◆ **Word and element pointing entries**:

________________

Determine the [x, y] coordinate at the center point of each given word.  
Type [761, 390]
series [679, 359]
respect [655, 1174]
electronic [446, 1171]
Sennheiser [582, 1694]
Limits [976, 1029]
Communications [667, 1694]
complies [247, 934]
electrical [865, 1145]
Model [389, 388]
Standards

________________

◆ **Work instructions**: Please format all the items above as a numbered list, leaving out any blank lines.

◆ **Correct output**:
1. Determine the [x, y] coordinate at the center point of each given word.  
2. Type [761, 390]
3. series [679, 359]
4. respect [655, 1174]
5. electronic [446, 1171]
6. Sennheiser [582, 1694]
7. Limits [976, 1029]
8. Communications [667, 1694]
9. complies [247, 934]
10. electrical [865, 1145]
11. Model [389, 388]
12. Standards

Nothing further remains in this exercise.